[arch-general] Installing Archlinux alongside Ubuntu on a Windows 8 UEFI laptop
Alan E. Davis
lngndvs at gmail.com
Thu May 1 18:02:59 EDT 2014
This looks interesting, and I am tempted to walk into the deep water. It
raises some questions.
Will gummiboot or refind also find the Ubuntu partition?
The original partition structure of the machine there were four or five
partitions, and another one popped up in the higher end of the disk. I
stumbled into the install, with the Ubuntu installer, and ended up with
four linux partitions in addition to the Windoze partitions. At some point
I used gparted to resize, and this might have been the step that botched
the structure. But in any event, I have three Linux partitions of 50G
each, and a swap partition. Ubuntu is sitting in one of those partitions.

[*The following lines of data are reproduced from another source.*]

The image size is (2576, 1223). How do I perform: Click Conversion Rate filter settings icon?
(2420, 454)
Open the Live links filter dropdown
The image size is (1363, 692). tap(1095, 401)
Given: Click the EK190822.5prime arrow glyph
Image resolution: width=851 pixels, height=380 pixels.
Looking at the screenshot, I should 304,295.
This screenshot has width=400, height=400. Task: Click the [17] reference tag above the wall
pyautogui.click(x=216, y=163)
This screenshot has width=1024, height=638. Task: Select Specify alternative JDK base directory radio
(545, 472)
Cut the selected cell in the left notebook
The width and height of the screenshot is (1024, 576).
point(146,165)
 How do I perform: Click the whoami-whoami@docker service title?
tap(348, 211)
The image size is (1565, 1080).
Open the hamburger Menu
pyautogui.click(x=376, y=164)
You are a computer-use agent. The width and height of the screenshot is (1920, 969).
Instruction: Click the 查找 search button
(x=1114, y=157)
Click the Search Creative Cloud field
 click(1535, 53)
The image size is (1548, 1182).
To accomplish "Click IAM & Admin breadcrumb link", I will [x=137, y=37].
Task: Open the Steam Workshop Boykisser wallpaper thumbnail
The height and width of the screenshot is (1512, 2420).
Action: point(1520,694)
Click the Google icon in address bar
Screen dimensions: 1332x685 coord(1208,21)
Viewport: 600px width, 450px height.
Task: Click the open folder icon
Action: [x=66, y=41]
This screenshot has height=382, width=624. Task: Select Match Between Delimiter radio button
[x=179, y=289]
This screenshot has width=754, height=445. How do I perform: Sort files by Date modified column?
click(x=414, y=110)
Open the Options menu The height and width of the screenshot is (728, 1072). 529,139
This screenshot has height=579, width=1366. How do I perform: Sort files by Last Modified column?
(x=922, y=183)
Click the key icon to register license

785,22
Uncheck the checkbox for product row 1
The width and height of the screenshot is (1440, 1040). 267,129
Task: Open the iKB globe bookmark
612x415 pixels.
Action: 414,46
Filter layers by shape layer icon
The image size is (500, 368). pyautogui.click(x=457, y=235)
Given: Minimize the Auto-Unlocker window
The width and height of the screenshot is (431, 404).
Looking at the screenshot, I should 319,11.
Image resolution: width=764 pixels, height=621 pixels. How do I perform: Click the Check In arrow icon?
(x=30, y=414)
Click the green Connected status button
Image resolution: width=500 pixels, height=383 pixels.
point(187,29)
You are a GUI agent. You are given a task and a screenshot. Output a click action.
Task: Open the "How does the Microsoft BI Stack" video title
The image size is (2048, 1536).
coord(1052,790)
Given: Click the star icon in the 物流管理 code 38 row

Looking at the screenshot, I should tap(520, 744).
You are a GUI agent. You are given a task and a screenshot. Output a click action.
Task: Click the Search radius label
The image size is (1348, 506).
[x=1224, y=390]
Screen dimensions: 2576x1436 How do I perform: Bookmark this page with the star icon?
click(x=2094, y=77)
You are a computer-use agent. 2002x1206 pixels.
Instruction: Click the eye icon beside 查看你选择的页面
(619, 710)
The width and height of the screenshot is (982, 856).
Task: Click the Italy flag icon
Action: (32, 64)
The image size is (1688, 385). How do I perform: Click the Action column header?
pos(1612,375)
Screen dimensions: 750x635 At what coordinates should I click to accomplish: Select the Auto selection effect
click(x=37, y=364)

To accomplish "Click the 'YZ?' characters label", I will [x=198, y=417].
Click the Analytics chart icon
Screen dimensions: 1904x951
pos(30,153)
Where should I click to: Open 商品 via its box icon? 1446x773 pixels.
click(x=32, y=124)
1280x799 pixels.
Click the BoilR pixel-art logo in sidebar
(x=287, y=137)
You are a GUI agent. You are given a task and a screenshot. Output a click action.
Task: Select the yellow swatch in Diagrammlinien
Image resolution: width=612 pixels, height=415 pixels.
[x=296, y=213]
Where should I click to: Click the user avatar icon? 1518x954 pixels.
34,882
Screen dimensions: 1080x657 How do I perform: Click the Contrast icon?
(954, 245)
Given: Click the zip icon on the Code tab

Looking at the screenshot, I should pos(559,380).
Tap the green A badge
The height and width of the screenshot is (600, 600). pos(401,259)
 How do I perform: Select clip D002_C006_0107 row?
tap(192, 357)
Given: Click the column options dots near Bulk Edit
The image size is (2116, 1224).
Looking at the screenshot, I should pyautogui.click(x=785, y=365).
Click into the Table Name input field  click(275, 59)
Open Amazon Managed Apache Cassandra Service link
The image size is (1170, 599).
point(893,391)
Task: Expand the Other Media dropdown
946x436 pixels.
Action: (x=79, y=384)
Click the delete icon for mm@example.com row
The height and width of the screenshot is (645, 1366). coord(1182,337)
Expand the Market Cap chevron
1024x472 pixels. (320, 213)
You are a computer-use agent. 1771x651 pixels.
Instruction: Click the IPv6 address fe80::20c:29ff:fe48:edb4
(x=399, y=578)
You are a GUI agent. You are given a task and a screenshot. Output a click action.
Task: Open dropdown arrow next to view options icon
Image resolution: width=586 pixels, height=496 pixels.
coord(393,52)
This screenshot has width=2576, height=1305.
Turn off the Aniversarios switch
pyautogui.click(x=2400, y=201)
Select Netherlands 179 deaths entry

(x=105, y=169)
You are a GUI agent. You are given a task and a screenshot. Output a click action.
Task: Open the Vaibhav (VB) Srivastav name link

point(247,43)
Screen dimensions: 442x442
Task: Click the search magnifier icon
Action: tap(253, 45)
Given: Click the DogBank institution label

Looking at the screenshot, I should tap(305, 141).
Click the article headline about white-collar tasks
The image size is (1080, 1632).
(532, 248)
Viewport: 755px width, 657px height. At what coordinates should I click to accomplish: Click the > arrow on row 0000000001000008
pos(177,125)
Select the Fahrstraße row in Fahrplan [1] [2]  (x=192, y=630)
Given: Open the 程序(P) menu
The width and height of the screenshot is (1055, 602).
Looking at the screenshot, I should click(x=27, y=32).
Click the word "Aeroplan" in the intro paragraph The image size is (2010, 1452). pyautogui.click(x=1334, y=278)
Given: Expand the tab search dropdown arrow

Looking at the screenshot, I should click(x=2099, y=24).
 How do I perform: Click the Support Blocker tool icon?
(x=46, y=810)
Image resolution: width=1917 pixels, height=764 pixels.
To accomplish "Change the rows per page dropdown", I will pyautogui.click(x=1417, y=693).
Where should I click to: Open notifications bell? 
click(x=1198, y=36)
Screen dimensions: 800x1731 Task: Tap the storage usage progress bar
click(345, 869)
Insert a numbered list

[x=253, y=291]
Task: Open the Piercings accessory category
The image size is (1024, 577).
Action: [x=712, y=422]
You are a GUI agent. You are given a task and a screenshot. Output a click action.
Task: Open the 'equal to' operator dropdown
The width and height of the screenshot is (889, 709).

I have no idea what is an EFI partition. I have seen instructions,
presumably for those who are wiping the Windows and starting from scratch,
to make an EFI partition.
I finally realized why there are so many partitions, and learned to use
gdisk when walking through the Archlinux install.
Here is a some information from the gdisk listing:
Nbr Size Code Name
-----+------------+------+-------------------------
1 1000.0 MiB 2700
2 260.0 MiB EF00 EFI system partition
3 128.0 MiB 0C01 Microsoft reserved part
4 49.6 GiB 0700 Basic data partition
5 9.7 GiB 2700 Lenovo (?recovery?)
6 10.0 GiB 8200 Linux SWAP
7 49.4 GiB 8300 Archlinux /
8 58.8 GiB 8300 /home
9 1024.0 KiB EF02 "bios_grub" (Ubuntu?)
10 59.8 GiB 8300 UBUNTU /
Alan
On Thu, May 1, 2014 at 2:27 PM, Daniel Micay <danielmicay at gmail.com> wrote:
> On 01/05/14 05:07 PM, Alan E. Davis wrote:
> > This is insanity... The first time I have encountered the much maligned
> > Micro$oft UEFI / Secure Boot adventure. On my new Thinkpad Yoga, with a
> > Wacom active digitizer and pen.
> >
> > Ubuntu was a walk in the park. I installed Ubuntu naively, alongside the
> > new Windows 8.1 laptop. It took maybe an hour to break my resolve to
> take
> > my time. It was a disconcerting experience. I now have a system that
> > boots Ubuntu 2014.04, through a convoluted process of signing into
> Windoze,
> > then backing out through advanced settings to boot from a Menu. If I
> > were trying to lock in my customer base, I couldn't have designed it any
> > better, or made it any more uncomfortable, myself. Ubuntu picks up the
> > Wacom pen, and almost everything else. But it's not Archlinux.
> >
> > I am a bit fearful, but decided that Archlinux, which I am using on two
> > other machines, would potentially be the better choice.
> >
> > I have two more partitions, one of a /home and another for an Arch /boot,
> > so I went ahead and walked through the most of the install, except for
> > installing the boot manager.
> >
> > I am stuck now. I don't want to compromise what I have already gained.
> > Now I need to learn how to set up the system to boot any of the three
> OSs.
> >
> > I am puzzled by the variety of approaches I have seen; hence, I am
> reaching
> > out here on the mailing list.
> >
> > I saw advice to use GRUB but install it in the boot PARTITION. Not sure
> > how to do this, and not sure whether it will work.
> >
> >
> > Does this make sense to anyone?
> >
> > Alan
> >
>
> You shouldn't have a separate boot partition. Install gummiboot or
> refind to the existing FAT32 ESP partition and mount that as your /boot.
> It's *easier* than dealing with MBR/BIOS because you can do it entirely
> via EFI/Boot/BOOTX64 rather than messing with EFI entries.